Régimes : la petite sonate qui nuit
« Trop de forme ici. Ou là. Ou ici et là. » « Trop de ventre, trop de taille ». Vous vous trouvez gros ? La suite de cette histoire dépend, bien sûr, de vous. Mais, aussi, de votre médecin et de son attitude face à l’engrenage des régimes. Démonstration du Pr Jean-Michel Lecerf [1].
« Pendant longtemps, on a dit et répété aux médecins que l’obésité était dangereuse pour leurs patients, ce qui est vrai, explique le Pr Jean-Michel Lecerf (1). On a, aussi, assuré aux praticiens qu’ils devaient faire maigrir leurs patients. Ils ont essayé de le faire, parfois en terrorisant les personnes et en se contentant d’affirmer qu’il suffisait de manger moins… » Le problème ? Le corps médical avait « oublié » de considérer à quel point maigrir – et surtout maigrir mais ne pas regrossir – peut être difficile. Ou il ignorait qu’après un régime, une reprise de poids n’est pas uniquement liée au comportement alimentaire : des mécanismes biologiques entraînent un très fort restockage de lipides (graisses), encore accentué en cas de prédisposition génétique.

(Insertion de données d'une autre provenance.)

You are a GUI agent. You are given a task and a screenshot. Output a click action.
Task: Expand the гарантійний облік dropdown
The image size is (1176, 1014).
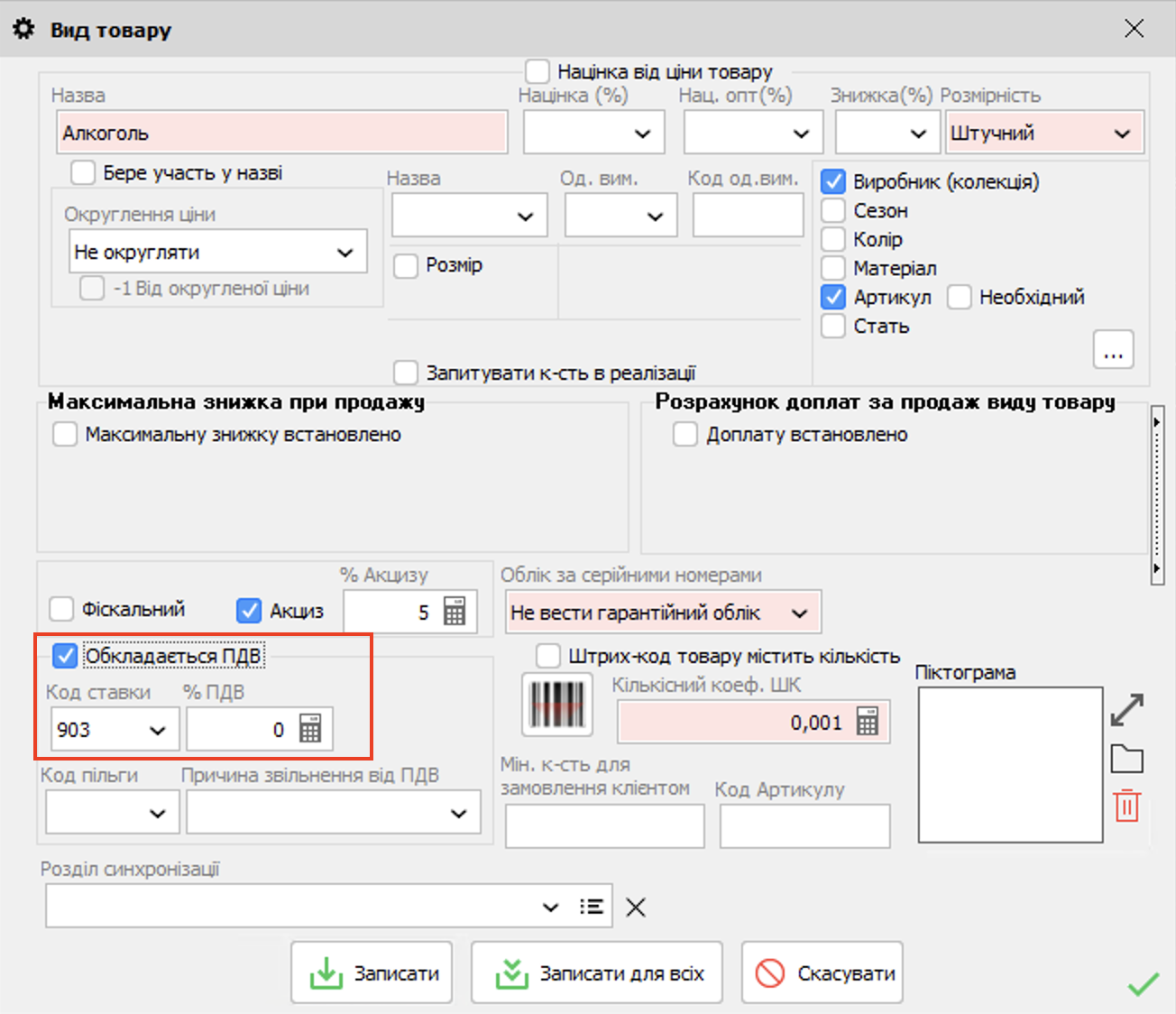[x=799, y=613]
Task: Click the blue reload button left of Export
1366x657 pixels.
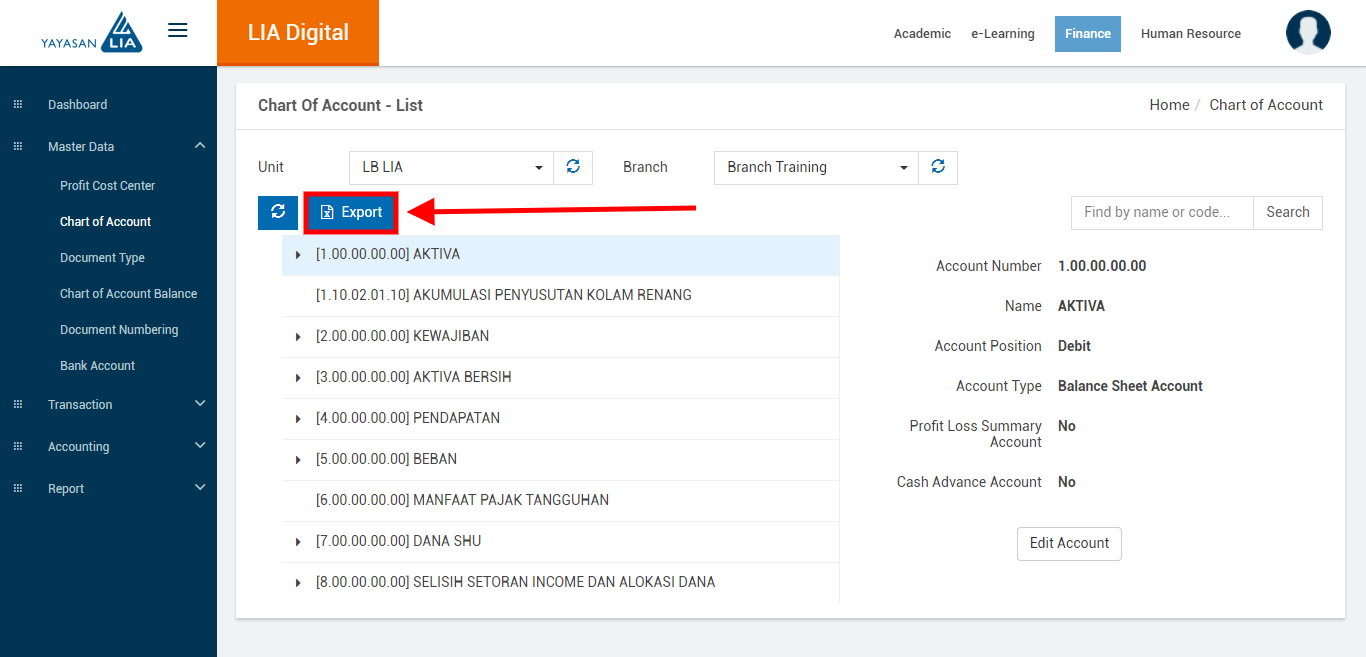Action: (x=278, y=212)
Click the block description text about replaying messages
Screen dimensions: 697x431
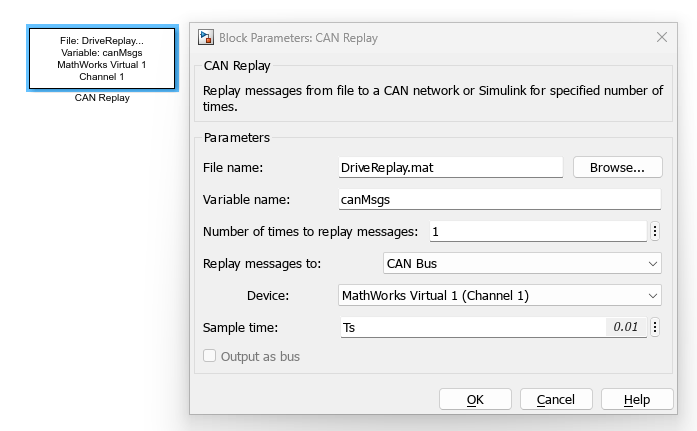coord(432,98)
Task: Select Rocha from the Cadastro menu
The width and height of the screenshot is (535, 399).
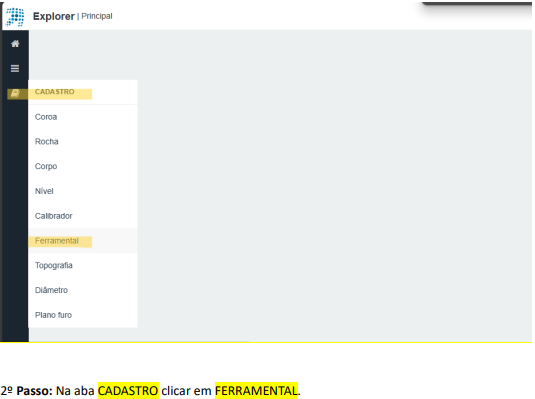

Cette vision médicale schématique et trop peu soucieuse de la complexité, des causes ou des conséquences de l’obésité, a conduit médecins – et patients- à de nombreux échecs. « Or les médecins ne sont pas formés à l’échec. A leurs yeux, les problèmes de poids sont devenus un domaine non gratifiant, décourageant. Beaucoup ont capitulé. Ils se sont reprochés les échecs… ou ils les ont reproché aux patients, admet le Pr Lecerf. En réalité, ne plus grossir, ou ne pas regrossir, ou bien avoir obtenu des pertes de poids modestes mais durables, cela représente un réel succès. »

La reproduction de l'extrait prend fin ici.